BEGIN DATA TO EXAMINE
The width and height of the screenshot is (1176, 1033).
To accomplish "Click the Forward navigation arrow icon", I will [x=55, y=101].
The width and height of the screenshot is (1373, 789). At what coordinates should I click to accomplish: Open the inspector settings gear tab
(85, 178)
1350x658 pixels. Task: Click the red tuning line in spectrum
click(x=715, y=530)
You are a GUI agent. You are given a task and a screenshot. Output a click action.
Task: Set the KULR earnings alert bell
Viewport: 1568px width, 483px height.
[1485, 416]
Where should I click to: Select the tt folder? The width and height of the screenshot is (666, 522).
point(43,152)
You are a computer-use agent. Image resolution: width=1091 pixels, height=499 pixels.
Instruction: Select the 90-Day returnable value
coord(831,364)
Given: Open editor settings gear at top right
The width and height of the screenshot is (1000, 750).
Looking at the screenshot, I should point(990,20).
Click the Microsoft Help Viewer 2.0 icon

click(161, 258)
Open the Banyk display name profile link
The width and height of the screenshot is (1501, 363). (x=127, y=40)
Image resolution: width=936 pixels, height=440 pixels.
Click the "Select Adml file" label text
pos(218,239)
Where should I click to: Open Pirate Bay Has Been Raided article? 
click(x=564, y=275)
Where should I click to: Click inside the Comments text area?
END DATA TO EXAMINE
### TASK ITEM
Print every record above. Keep each one exactly as it is.

### ANSWER BELOW
The width and height of the screenshot is (1176, 1033).
To accomplish "Click the Forward navigation arrow icon", I will [x=55, y=101].
The width and height of the screenshot is (1373, 789). At what coordinates should I click to accomplish: Open the inspector settings gear tab
(85, 178)
1350x658 pixels. Task: Click the red tuning line in spectrum
click(x=715, y=530)
You are a GUI agent. You are given a task and a screenshot. Output a click action.
Task: Set the KULR earnings alert bell
Viewport: 1568px width, 483px height.
[1485, 416]
Where should I click to: Select the tt folder? The width and height of the screenshot is (666, 522).
point(43,152)
You are a computer-use agent. Image resolution: width=1091 pixels, height=499 pixels.
Instruction: Select the 90-Day returnable value
coord(831,364)
Given: Open editor settings gear at top right
The width and height of the screenshot is (1000, 750).
Looking at the screenshot, I should point(990,20).
Click the Microsoft Help Viewer 2.0 icon

click(161, 258)
Open the Banyk display name profile link
The width and height of the screenshot is (1501, 363). (x=127, y=40)
Image resolution: width=936 pixels, height=440 pixels.
Click the "Select Adml file" label text
pos(218,239)
Where should I click to: Open Pirate Bay Has Been Raided article? 
click(x=564, y=275)
Where should I click to: Click inside the Comments text area?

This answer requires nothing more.